| Task description |
In the part of the rows that opens with the line containing "You are a computer-use" and closes with the line containing "(x=569, y=58)", swap "bulleted" for "numbered" and give those lines again with nothing else changed. Omit the pictures from your answer.

| Records for the exercise |
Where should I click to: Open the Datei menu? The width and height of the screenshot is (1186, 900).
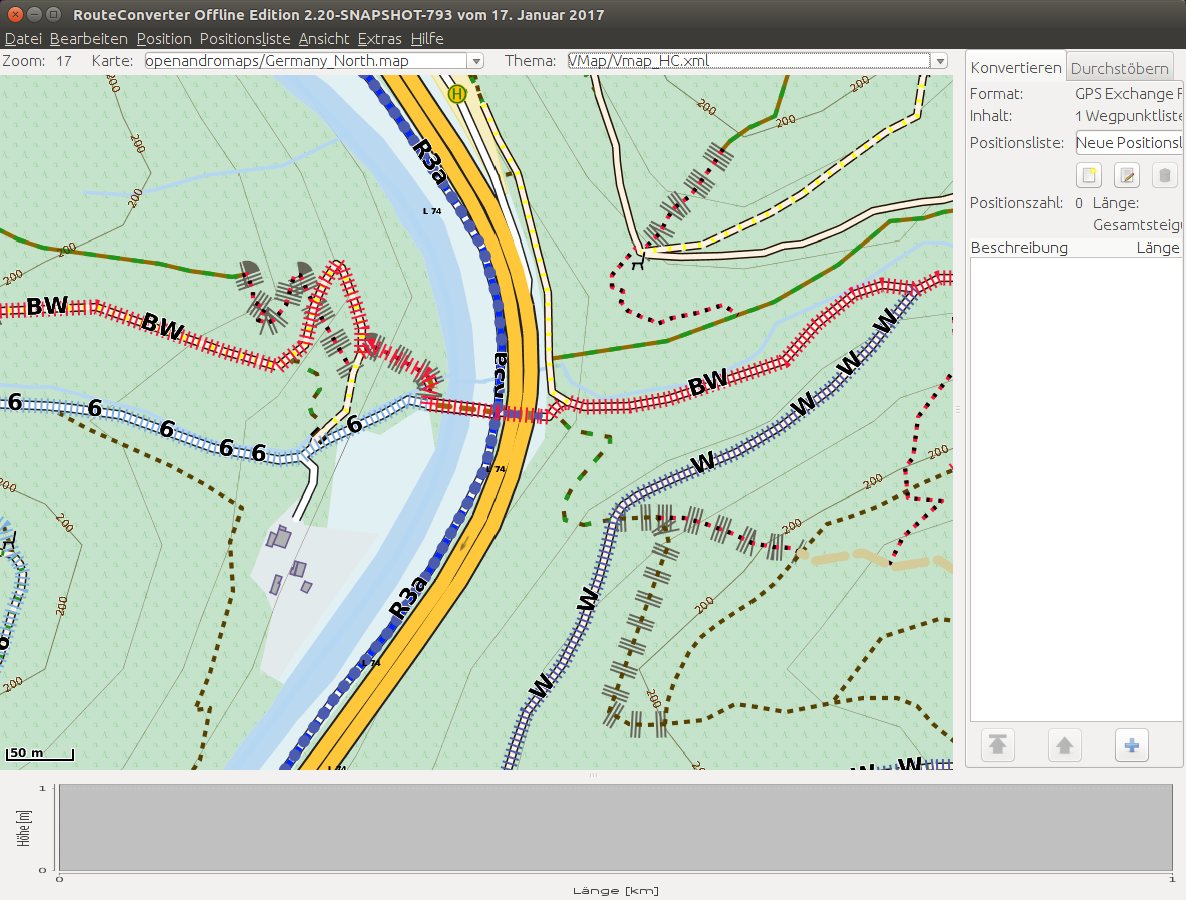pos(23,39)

==

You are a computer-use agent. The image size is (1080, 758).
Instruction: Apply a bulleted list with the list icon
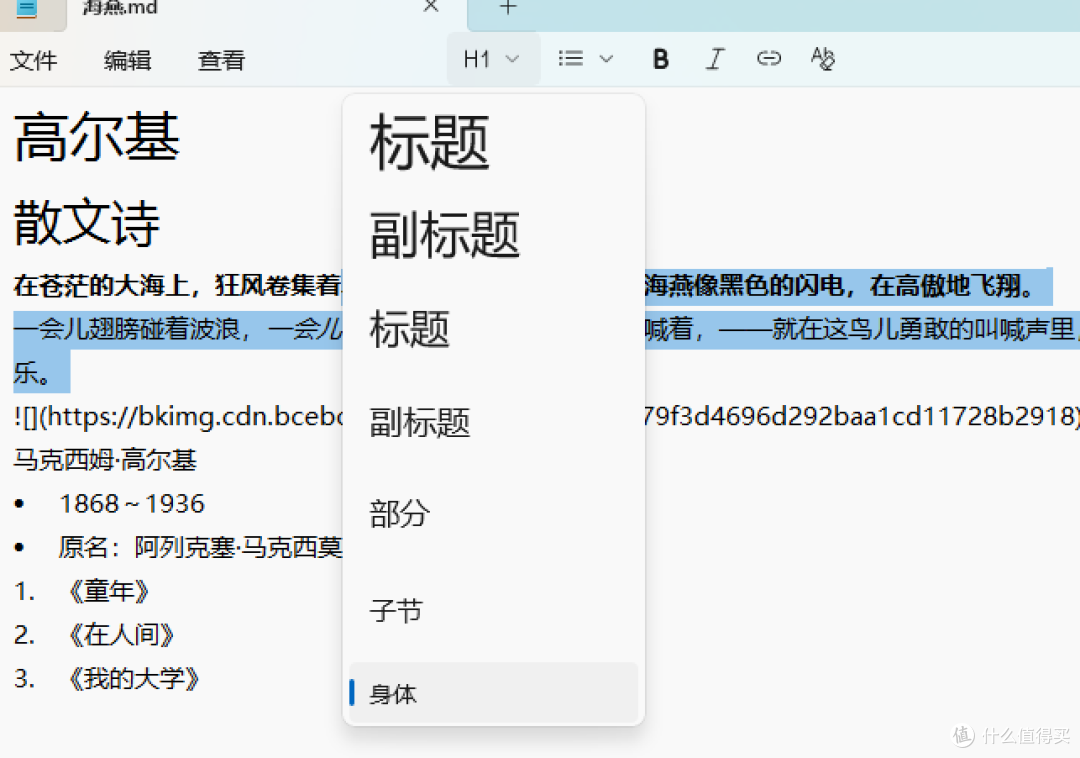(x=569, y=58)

| Result |
You are a computer-use agent. The image size is (1080, 758).
Instruction: Apply a numbered list with the list icon
(x=569, y=58)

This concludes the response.